Gustave COURBET peintre du 19ème siècle, est né en 1819 à Ornans, dans le Doubs, en bordure du Jura, dans une famille aisée, propriétaire terrien. Son père, Éléonor Régis Courbet, est agriculteur, éleveur de bovins et par son beau-père, viticuleur sur plus de 6 hectares.
Le jeune Gustave Courbet entre au séminaire d’Ornans. Il y reçoit ses premiers enseignements artistiques. Il réalise son premier “Autoportrait à l’âge de 14 ans”. Puis il entre au collège royal de Besançon mais passionné par le dessin il néglige les autres disciplines de son éducation. Il abandonne ses études et part pour Paris vers la fin de 1839, il a alors 20 ans.
Il s’installe à Versailles et vit d’une pension de ses parents pour entamer néanmoins des études de droit. Etudes qu’il délaisse très vite au profit de l’art. Il passe les années 40 au Louvres à copier les peintres qu’il admire.
En 1844 il parvient à exposer pour la première fois au Salon, seul lieu d’exposition, son autoportrait “Autoportrait au chien noir”. Réussite dont il est très fier.
D’autres autoportrait suivront dont “Le désespéré” qu’il mettra dix ans à achever.
Pourtant durant toutes ces années Gustave Courbet aura du mal à s’imposer. Ses œuvres sont souvent refusées ou mal exposées comme un autre autoportrait “L’Homme à la ceinture de cuir” exposé au salon en 1846. Blessé par ce manque de reconnaissance il part explorer la Belgique et les Pays-Bas.
L’année qui suit il voit toutes ses toiles refusées ce qui le rend furieux. Il écrit à ses parents “…ces messieurs du jury, ils refusent tous ceux qui ne sont pas de leur école…”.
C’est dans ces années 40 qu’il rencontre Virginie Binet, son premier grand amour.
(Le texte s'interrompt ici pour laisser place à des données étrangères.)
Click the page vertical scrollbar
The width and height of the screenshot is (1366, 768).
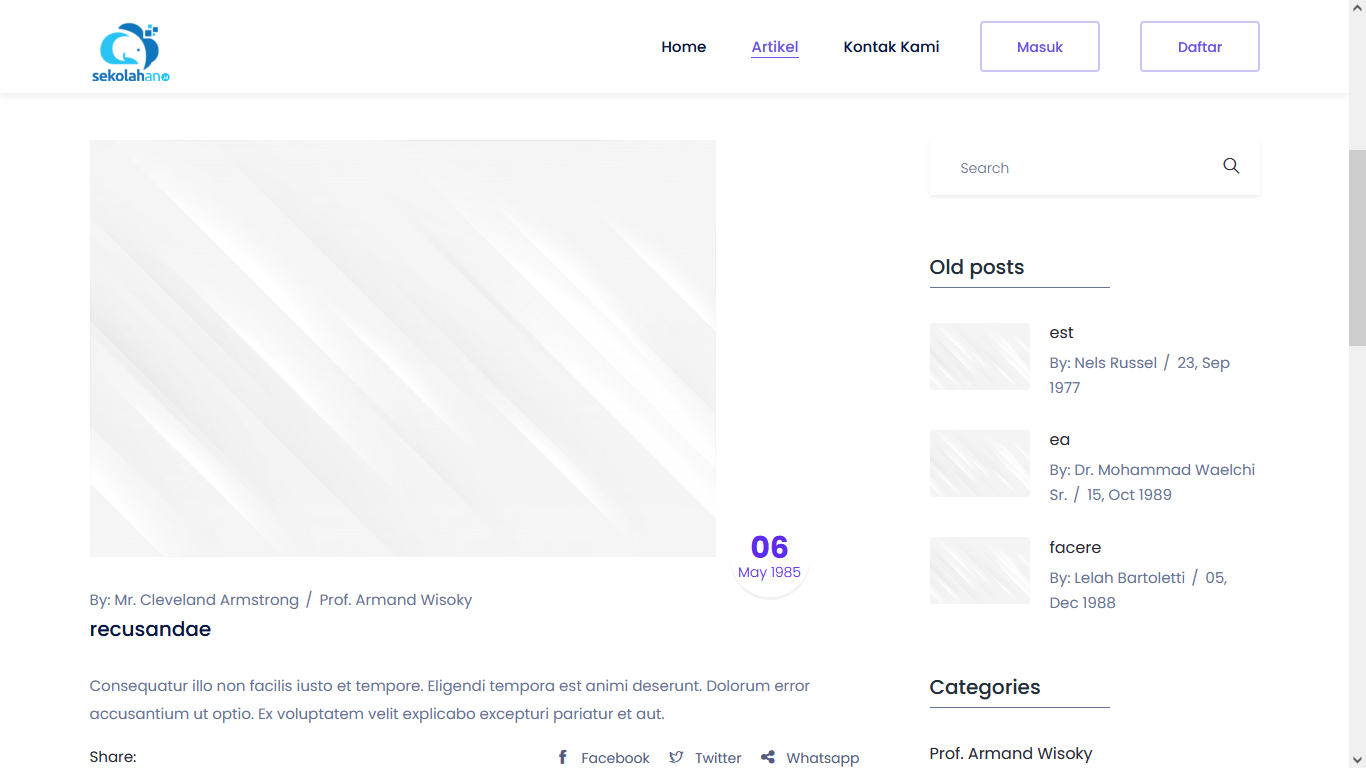tap(1357, 248)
Courbet se peint avec sa compagne dans le tableau “Les Amants ou Valse”. Leur liaison durera une dizaine d’année et se terminera très mal.
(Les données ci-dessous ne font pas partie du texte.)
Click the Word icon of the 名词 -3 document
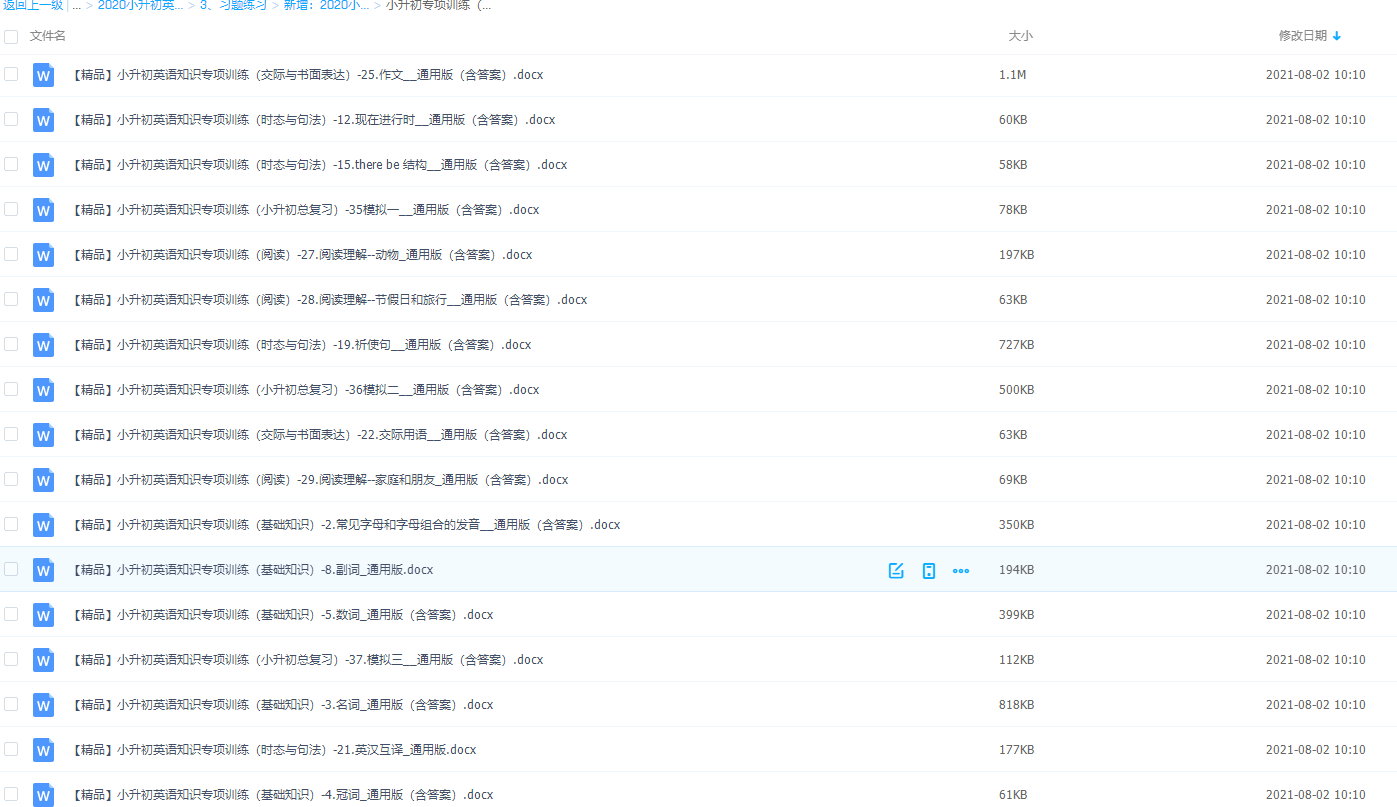The image size is (1397, 807). pos(43,705)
En 1848 il s’installe dans un nouvel atelier près de la brasserie Andler-Keller, l’une des premières à Paris, tenue par la “Mère Grégoire“. Il y rencontre d’autres artistes à la recherche de nouvelles voies créatives entre romantisme et classicisme. Il fait la connaissance notamment d’hector Berlioz et Charles Baudelaire.
Courbet a toujours du mal à s’imposer malgré une bonne critique de son tableau “Le Violoncelliste”, un nouvel autoportrait. Mais il va jeter les bases de sa propre expression : le réalisme.
En février la République est proclamée. En Juin les évènement dégénèrent à Paris. Courbet les décrit comme “une guerre civile terrible…..il ne s’est jamais rien passé en France de semblable, pas même à la Saint-Barthélemy”.
En 1849 Courbet connaît enfin la renommée avec un tableau de grand format,“Une après-dinée à Ornans” (Ref 1) qui lui vaut une médaille d’or et de bonnes critiques dont celle de Ingres et Delacroix.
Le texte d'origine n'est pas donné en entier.